The award recognizes an author whose work constitutes, in a scientific or literary form, "a message of modern humanism." In particular, Trinh's work is cited for its success in communicating to the public the beauty and harmony of the universe, according to the prize notification letter. Some of the previous winners include Andrei Sakharov, Jorge Luis Borges, William Styron, Vaclav Havel, Mario Vargas Llosa and Milan Kundera.
Trinh said he was "honored and humbled" to be in the company of such luminaries. "This recognition is indeed very heart-warming for me," he said. "It is an encouragement for me to pursue further this line of work."
He will receive the prize on June 6 at the Institut de France in Paris.

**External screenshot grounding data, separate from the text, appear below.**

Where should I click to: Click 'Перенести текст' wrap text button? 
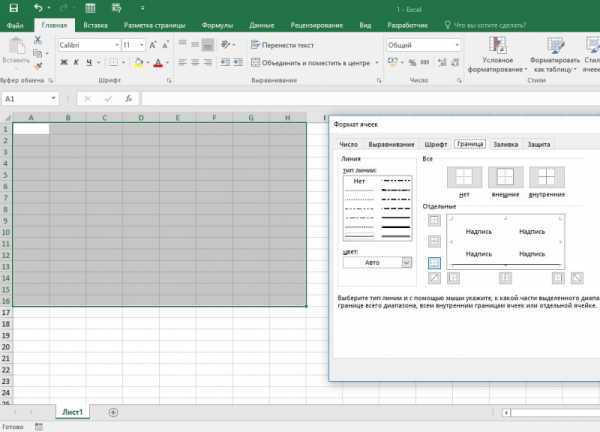click(282, 45)

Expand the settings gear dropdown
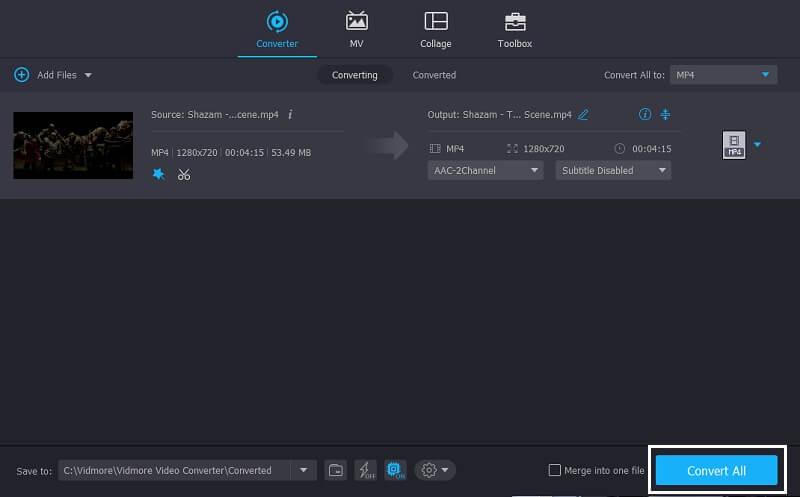click(435, 470)
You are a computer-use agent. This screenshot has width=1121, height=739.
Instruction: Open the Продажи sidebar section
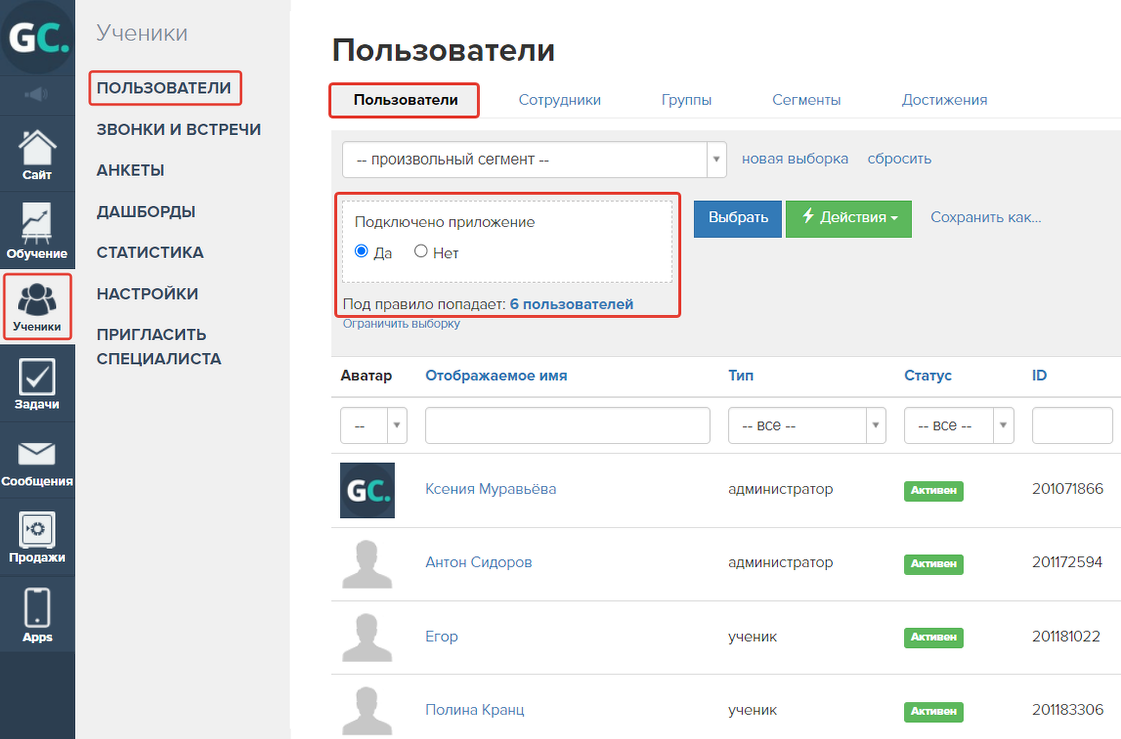coord(37,537)
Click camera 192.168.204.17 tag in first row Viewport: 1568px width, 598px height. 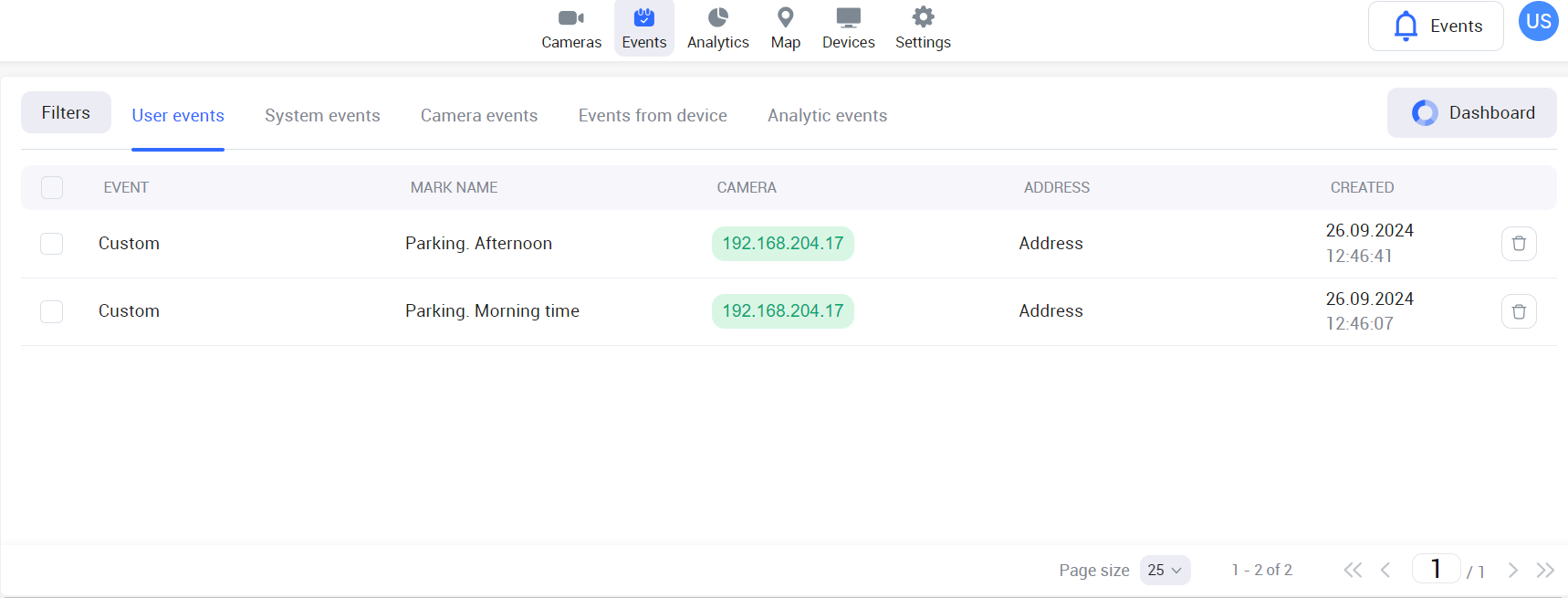782,244
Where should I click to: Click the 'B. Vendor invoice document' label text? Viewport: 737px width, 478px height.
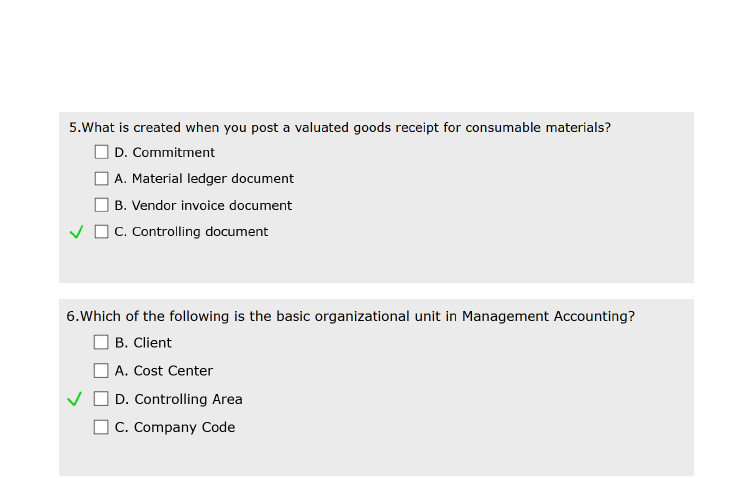(x=203, y=205)
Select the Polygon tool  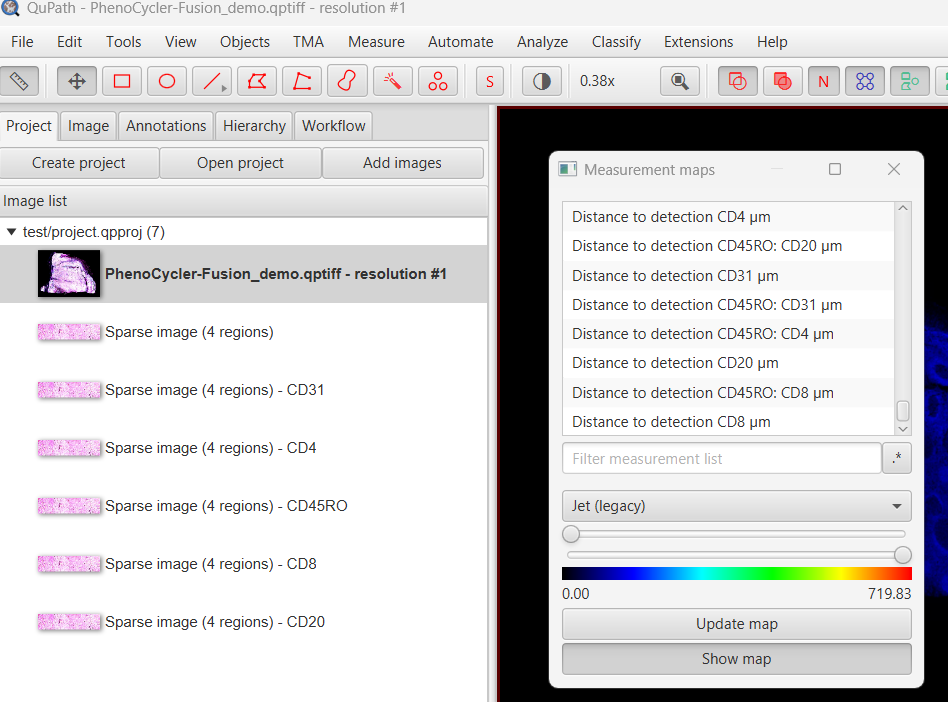[x=257, y=81]
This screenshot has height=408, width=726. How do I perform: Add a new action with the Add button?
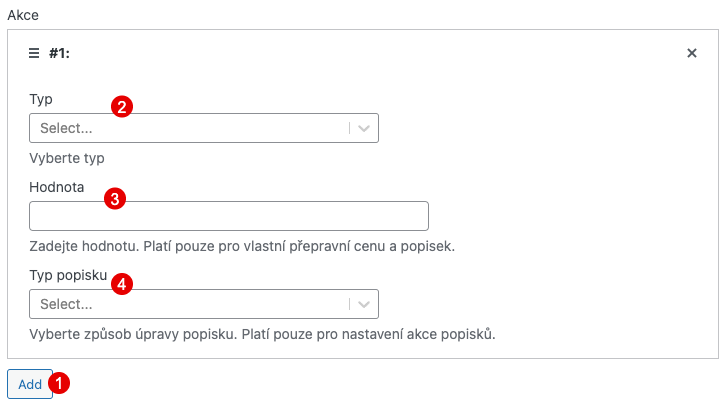pyautogui.click(x=30, y=384)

Born and raised in Vietnam and educated in French schools in Vietnam and in U.S. universities (California Institute of Technology and Princeton University), Trinh writes in French, and has published 11 books, some of them best-sellers in France. Several have been translated into English and other languages.
His academic research is focused on the evolution of galaxies and the chemical composition of the universe.

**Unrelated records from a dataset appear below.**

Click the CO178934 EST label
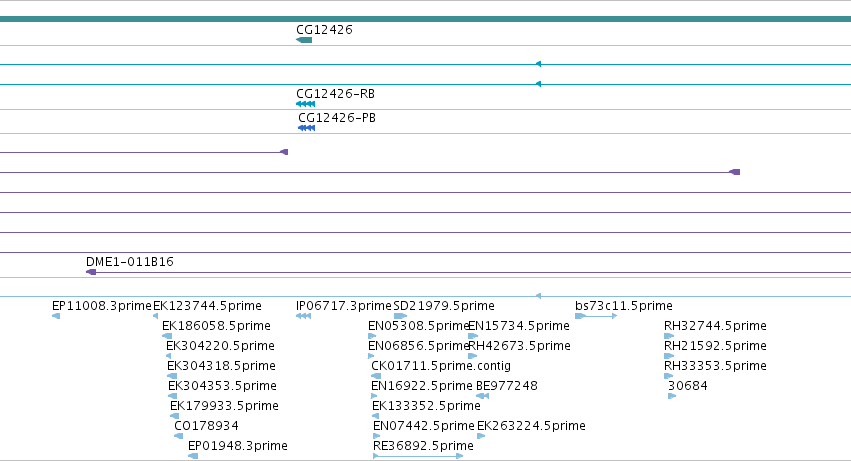Viewport: 851px width, 461px height. (206, 426)
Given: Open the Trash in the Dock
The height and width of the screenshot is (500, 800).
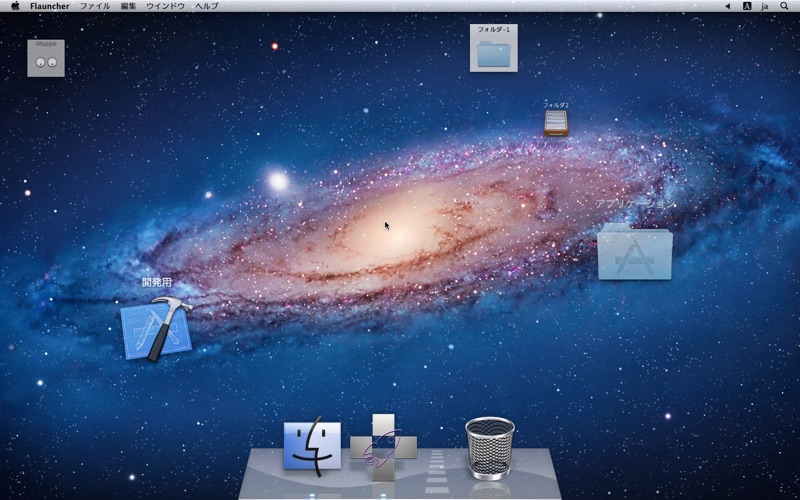Looking at the screenshot, I should point(490,447).
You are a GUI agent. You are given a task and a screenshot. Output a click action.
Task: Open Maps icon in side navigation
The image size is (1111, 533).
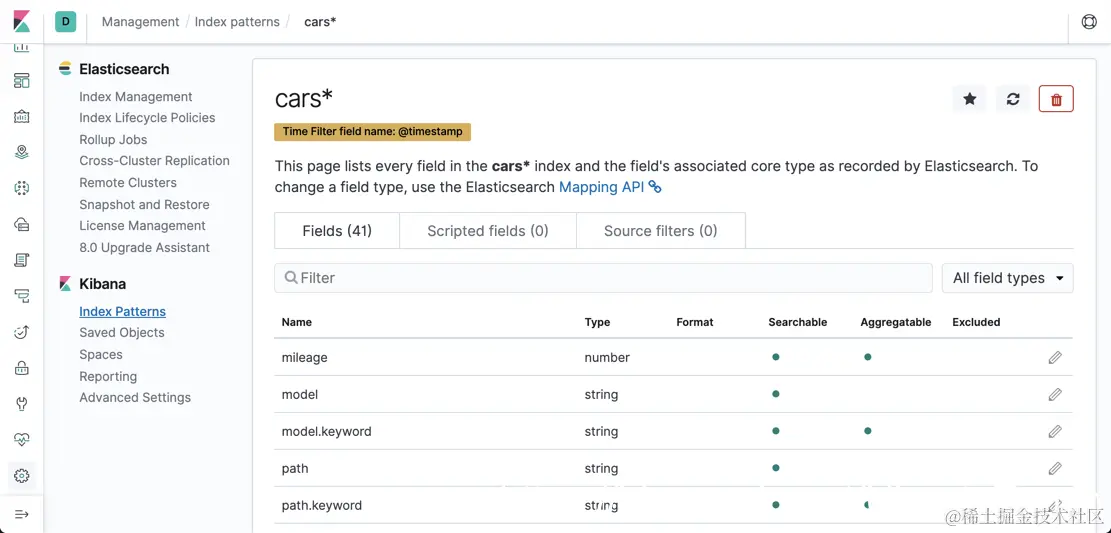[x=22, y=152]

For his popular science writing, he was also awarded the UNESCO Kalinga Prize in 2009 and the Grand Prix Moron of the Academie Francaise in 2007.
His books include "Dictionary of the Lover of the Sky and the Stars" (2009),"The Ways of Light" (2007), "The Quantum and the Lotus" (2001), "Chaos and Harmony" (2000), "The Secret Melody" (1995) and "Birth of the Universe" (1993).
In 1975, Simone Del Duca established the Simone and Cino Del Duca Foundation for a variety of philanthropic purposes, and it assumed responsibility for the award. Following her death in 2004, the foundation was placed under the auspices of the Institut de France, an umbrella organization of academic societies.